(Rows of pointing data)
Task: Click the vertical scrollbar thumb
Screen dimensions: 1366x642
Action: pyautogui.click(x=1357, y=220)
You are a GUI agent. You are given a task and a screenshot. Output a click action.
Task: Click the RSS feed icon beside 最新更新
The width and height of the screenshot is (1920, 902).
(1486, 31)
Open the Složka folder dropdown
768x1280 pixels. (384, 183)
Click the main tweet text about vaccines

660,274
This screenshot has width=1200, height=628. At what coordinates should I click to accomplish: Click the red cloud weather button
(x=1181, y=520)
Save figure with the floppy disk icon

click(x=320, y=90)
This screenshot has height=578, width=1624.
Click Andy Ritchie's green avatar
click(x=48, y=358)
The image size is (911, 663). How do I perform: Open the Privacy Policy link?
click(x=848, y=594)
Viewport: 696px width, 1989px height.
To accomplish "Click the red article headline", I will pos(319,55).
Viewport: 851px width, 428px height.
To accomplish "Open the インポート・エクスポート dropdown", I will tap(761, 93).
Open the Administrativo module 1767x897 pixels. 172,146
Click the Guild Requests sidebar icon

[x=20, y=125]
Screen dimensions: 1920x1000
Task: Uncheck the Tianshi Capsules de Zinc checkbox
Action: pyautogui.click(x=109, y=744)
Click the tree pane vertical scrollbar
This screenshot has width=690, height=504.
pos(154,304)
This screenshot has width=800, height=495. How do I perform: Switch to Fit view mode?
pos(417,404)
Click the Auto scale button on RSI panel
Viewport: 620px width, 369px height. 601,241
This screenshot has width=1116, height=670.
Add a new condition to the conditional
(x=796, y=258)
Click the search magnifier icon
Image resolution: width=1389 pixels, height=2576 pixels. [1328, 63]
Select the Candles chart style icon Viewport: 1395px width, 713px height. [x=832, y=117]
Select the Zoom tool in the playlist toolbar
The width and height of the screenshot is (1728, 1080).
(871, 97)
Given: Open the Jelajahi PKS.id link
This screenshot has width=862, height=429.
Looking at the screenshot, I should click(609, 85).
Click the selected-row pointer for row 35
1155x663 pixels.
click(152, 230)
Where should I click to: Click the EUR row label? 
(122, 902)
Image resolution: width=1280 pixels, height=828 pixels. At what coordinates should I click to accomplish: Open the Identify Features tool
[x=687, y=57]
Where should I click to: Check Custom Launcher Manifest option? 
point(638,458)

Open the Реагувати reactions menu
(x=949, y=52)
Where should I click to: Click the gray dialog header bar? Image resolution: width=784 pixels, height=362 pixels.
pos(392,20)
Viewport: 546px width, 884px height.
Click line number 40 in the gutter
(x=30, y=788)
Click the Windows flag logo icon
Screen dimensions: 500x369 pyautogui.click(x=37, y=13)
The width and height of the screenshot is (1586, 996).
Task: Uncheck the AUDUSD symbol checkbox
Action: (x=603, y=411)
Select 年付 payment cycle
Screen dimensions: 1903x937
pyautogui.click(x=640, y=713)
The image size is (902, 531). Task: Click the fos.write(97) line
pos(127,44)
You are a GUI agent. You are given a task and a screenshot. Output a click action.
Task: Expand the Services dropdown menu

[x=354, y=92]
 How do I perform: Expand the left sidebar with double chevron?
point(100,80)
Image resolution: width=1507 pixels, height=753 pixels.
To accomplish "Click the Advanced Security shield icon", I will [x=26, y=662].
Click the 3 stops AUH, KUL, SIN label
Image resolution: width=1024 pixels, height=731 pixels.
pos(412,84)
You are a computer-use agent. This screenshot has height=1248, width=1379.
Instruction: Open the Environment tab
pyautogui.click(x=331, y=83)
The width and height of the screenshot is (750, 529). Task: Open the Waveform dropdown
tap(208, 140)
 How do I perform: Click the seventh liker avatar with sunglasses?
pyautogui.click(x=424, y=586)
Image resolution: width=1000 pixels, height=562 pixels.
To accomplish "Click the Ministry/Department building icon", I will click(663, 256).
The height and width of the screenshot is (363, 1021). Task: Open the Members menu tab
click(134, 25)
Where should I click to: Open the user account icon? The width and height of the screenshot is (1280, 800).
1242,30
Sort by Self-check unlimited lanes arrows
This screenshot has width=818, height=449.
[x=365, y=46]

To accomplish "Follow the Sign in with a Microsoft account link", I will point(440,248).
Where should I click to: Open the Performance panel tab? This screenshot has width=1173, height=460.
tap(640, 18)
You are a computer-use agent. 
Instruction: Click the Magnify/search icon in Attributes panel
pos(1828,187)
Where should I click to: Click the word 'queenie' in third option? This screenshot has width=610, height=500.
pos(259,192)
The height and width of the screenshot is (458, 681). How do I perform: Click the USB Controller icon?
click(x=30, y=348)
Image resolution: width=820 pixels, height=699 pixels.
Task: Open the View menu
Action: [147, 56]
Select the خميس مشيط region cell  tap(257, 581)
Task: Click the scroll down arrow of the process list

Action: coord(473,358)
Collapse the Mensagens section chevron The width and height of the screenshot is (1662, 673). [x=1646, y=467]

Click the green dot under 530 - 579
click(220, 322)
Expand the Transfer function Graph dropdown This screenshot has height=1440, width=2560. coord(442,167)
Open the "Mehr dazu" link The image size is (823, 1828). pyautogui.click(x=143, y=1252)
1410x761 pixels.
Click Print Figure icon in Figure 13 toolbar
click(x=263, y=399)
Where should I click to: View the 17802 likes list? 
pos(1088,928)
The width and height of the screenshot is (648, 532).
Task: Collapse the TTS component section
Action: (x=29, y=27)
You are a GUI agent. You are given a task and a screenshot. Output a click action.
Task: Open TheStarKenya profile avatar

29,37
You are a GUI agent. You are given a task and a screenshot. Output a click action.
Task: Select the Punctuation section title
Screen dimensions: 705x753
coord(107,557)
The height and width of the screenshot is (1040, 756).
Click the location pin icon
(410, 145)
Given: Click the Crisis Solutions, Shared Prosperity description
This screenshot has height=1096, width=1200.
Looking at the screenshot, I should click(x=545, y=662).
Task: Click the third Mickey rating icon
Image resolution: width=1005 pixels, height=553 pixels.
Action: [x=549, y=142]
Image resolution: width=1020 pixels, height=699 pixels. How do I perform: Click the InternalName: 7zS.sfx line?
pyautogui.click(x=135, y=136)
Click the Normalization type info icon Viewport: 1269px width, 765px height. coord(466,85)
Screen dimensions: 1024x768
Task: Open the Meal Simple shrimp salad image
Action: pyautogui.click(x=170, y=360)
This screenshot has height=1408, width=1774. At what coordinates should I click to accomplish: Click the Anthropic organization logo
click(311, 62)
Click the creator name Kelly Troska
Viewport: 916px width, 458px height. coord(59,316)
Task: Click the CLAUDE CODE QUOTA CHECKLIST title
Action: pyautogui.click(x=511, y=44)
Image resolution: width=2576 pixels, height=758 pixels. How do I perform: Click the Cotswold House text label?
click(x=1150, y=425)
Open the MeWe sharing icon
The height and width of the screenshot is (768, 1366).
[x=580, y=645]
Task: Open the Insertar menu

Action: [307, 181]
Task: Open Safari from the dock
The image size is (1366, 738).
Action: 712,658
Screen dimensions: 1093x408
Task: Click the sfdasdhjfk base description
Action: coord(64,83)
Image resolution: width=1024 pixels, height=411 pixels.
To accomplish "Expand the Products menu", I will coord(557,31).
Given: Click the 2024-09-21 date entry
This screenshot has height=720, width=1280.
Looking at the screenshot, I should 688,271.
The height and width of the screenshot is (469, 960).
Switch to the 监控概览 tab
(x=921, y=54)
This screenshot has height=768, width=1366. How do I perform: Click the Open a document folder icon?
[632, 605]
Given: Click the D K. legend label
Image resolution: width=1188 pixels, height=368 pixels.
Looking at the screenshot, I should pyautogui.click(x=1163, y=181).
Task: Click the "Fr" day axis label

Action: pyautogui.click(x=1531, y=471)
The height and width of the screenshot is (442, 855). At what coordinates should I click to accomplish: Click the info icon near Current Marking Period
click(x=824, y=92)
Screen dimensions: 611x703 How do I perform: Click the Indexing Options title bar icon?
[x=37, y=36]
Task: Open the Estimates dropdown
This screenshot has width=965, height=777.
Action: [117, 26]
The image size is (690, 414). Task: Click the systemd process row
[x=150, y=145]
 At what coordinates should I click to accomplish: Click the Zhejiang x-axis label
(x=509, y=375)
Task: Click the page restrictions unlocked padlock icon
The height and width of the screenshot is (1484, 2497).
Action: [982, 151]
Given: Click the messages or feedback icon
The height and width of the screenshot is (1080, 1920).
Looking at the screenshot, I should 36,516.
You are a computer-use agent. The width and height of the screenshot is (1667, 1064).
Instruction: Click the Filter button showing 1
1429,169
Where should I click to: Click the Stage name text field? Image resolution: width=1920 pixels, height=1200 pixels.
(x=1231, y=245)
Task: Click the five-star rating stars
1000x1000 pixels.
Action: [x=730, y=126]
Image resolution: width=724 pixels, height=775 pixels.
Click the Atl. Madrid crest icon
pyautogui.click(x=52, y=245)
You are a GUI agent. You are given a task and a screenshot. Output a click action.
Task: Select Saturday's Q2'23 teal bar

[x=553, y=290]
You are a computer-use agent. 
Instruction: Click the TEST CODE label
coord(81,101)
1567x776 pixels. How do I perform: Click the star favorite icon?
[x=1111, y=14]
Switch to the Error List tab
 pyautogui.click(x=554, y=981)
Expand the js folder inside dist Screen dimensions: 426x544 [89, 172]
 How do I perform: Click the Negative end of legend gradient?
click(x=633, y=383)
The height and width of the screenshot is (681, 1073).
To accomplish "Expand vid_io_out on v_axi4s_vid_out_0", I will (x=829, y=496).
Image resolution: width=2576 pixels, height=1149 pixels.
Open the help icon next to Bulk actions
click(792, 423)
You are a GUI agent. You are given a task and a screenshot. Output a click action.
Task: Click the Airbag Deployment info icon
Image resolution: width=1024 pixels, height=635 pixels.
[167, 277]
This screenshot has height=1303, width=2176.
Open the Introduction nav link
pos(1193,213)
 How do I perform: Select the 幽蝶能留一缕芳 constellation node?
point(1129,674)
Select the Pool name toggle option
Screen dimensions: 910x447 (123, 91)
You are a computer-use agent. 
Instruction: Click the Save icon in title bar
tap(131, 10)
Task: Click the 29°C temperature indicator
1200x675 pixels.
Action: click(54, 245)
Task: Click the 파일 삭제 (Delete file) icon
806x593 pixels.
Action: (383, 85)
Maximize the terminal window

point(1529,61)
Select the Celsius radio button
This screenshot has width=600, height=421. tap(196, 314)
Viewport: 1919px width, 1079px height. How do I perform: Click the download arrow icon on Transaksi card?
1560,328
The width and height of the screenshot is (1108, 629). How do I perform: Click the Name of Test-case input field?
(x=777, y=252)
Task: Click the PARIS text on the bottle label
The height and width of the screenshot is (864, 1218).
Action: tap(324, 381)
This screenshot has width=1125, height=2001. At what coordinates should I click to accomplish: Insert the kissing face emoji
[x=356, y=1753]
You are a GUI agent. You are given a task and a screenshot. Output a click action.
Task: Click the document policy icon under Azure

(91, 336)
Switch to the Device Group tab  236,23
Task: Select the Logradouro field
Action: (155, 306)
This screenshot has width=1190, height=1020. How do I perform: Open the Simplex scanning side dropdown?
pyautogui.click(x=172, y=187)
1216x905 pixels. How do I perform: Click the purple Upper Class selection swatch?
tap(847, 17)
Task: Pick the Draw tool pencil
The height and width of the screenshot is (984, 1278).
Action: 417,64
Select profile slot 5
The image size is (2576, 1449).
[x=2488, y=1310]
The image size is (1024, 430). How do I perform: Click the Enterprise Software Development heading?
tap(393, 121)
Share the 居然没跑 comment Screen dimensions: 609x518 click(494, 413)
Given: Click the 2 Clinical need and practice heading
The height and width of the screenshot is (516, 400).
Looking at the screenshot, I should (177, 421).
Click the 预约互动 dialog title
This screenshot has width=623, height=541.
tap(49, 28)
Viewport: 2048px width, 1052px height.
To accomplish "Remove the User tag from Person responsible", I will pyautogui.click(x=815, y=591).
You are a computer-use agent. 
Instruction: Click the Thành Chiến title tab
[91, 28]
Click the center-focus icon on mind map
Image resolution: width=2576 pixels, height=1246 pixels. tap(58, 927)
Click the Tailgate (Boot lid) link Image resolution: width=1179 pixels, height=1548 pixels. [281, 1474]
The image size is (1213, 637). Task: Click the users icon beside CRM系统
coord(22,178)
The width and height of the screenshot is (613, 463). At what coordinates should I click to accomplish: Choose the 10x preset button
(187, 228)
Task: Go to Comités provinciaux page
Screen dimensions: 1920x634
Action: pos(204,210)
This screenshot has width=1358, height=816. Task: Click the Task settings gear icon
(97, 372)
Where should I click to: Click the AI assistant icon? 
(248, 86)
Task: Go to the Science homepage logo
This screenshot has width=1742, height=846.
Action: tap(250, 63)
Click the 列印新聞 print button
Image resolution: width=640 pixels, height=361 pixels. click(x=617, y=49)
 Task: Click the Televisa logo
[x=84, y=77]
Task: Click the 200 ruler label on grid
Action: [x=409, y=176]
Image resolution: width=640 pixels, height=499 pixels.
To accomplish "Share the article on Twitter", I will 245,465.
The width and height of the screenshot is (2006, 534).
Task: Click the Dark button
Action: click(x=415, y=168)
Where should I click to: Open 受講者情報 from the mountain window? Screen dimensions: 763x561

■ Work to do ■
Rewrite the stretch from the line containing "How do I perform: Select" through the line containing "Share the 居然没跑", changing every "How do I perform" to "How can I do" and keeping everything else the same. Give back only those lines.

■ Reply to the task ■
 How can I do: Select the 幽蝶能留一缕芳 constellation node?
point(1129,674)
Select the Pool name toggle option
Screen dimensions: 910x447 (123, 91)
You are a computer-use agent. 
Instruction: Click the Save icon in title bar
tap(131, 10)
Task: Click the 29°C temperature indicator
1200x675 pixels.
Action: click(54, 245)
Task: Click the 파일 삭제 (Delete file) icon
806x593 pixels.
Action: (383, 85)
Maximize the terminal window

point(1529,61)
Select the Celsius radio button
This screenshot has width=600, height=421. tap(196, 314)
Viewport: 1919px width, 1079px height. How can I do: Click the download arrow icon on Transaksi card?
1560,328
The width and height of the screenshot is (1108, 629). How can I do: Click the Name of Test-case input field?
(x=777, y=252)
Task: Click the PARIS text on the bottle label
The height and width of the screenshot is (864, 1218).
Action: tap(324, 381)
This screenshot has width=1125, height=2001. At what coordinates should I click to accomplish: Insert the kissing face emoji
[x=356, y=1753]
You are a GUI agent. You are given a task and a screenshot. Output a click action.
Task: Click the document policy icon under Azure

(91, 336)
Switch to the Device Group tab  236,23
Task: Select the Logradouro field
Action: (155, 306)
This screenshot has width=1190, height=1020. How can I do: Open the Simplex scanning side dropdown?
pyautogui.click(x=172, y=187)
1216x905 pixels. How can I do: Click the purple Upper Class selection swatch?
tap(847, 17)
Task: Pick the Draw tool pencil
The height and width of the screenshot is (984, 1278).
Action: 417,64
Select profile slot 5
The image size is (2576, 1449).
[x=2488, y=1310]
The image size is (1024, 430). How can I do: Click the Enterprise Software Development heading?
tap(393, 121)
Share the 居然没跑 comment Screen dimensions: 609x518 click(494, 413)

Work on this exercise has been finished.